Le epidemie si creano quando ci sono grandi squilibri fra uomo e ambiente
Pensiamo all’Aids: il virus arrivava dalle scimmie e ha contagiato l’uomo. E il virus Ebola è emerso dagli animali per via delle deforestazioni e ha raggiunto l’uomo. La salute è circolare e se un componente del ciclo si ammala è a rischio tutto il resto. Come diceva il matematico e meteorologo americano Edward Lorenz, «Un battito d’ali di farfalla della giungla amazzonica può provocare un uragano sull’Europa». Una massima che è molto attuale, se si pensa che il coronavirus fino a poco tempo fa si trovava nella giungla cinese e circolava indisturbato nella popolazione di pipistrelli locali. È stato il nostro intervento, l’azione umana, a tirarlo fuori da quello stato. Molti animali vengono catturati e venduti per essere consumati secondo alcuni costumi tradizionali. Un fatto che avviene tuttora e che è avvenuto senza che ce ne accorgessimo per decenni.

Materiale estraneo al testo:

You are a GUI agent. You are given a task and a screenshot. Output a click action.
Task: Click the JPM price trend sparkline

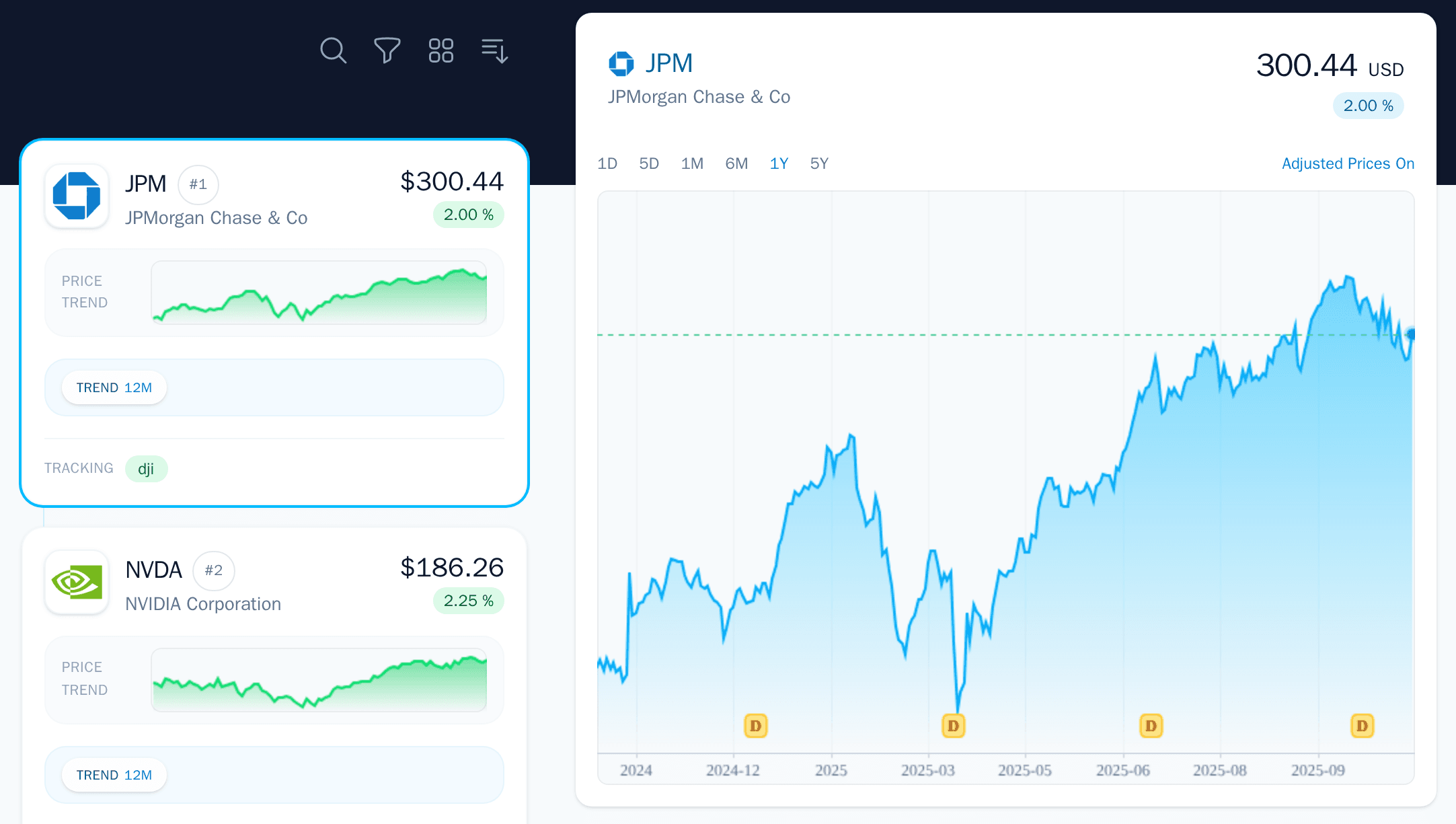(319, 293)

Cosa è cambiato? Le megalopoli
Se il contagio fosse rimasto limitato a un villaggio sperduto nella foresta – cosa che avviene, del resto – non si sarebbe propagato e, soprattutto, non sarebbe diventato una minaccia globale. Sarebbe rimasto confinato a un gruppo di individui e, con ogni probabilità, si sarebbe risolto nel gruppo in questione. Le megalopoli hanno amplificato l’area del contagio. La globalizzazione l’ha estesa a tutto il pianeta.

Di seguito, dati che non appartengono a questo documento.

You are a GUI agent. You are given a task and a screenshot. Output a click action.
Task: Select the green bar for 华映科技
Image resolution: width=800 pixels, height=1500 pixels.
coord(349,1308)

Come pensiamo sia arrivato il coronavirus in Europa? Con l’aereo
L’effetto domino che abbiamo sotto gli occhi, a livello sociale e soprattutto economico, è immenso. Basti pensare che le emissioni di Co2 in Cina negli ultimi tempi si sono ridotte dal 15 al 40%. Si sono bloccati i trasporti, si sono fermate le industrie. Le conseguenze sono enormi.

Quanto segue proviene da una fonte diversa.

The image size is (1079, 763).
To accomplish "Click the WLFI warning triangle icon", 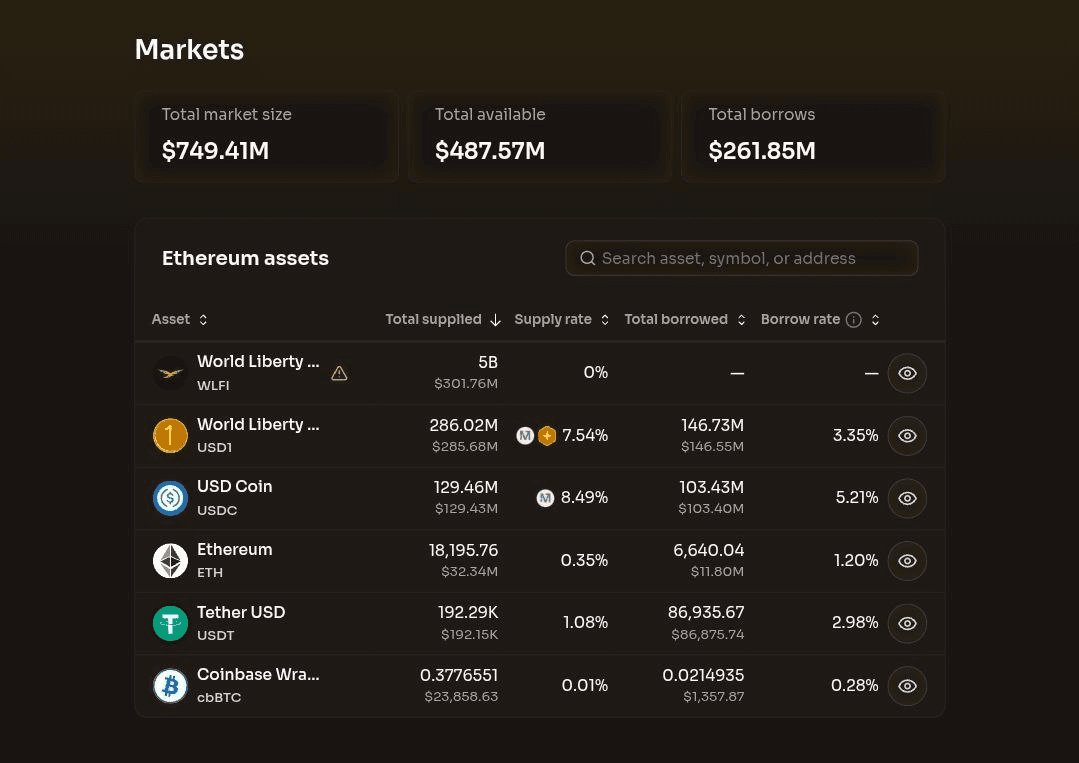I will click(339, 373).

Il concetto base è: se intervieni su un ecosistema e, nel caso, lo danneggi, questo troverà un nuovo equilibrio
Un nuovo equilibrio che spesso può avere conseguenze patologiche sugli esseri umani. Lo si vede con le conseguenze, non volute, dell’impiego su larga scala dei pesticidi, che sono andati a danneggiare la popolazione di api e farfalle. Queste ricadute sull’ambiente raggiungono alla fine, la nostra salute. Perché – e questo è il secondo concetto fondamentale che dovrà diventare chiaro a tutti gli stakeholder del settore– noi viviamo in un ambiente chiuso. Come se fossimo un acquario. La nostra salute dipende per il 20% dalla predisposizione genetica e all’80% dai fattori ambientali. La cura deve studiare, oltre all’organismo in questione, anche il contesto.
Salute circolare significa anche ambientalismo
Sono due aspetti che, ormai, vanno considerati nello stesso quadro. La salute delle persone dipende da come si vive e dove si vive, senza dimenticare che tutto è collegato. Adesso lo vediamo nella sua forma più lampante con il coronavirus. Ma ci sono fenomeni altrettanto gravi, di cui si parla poco e in forma discontinua.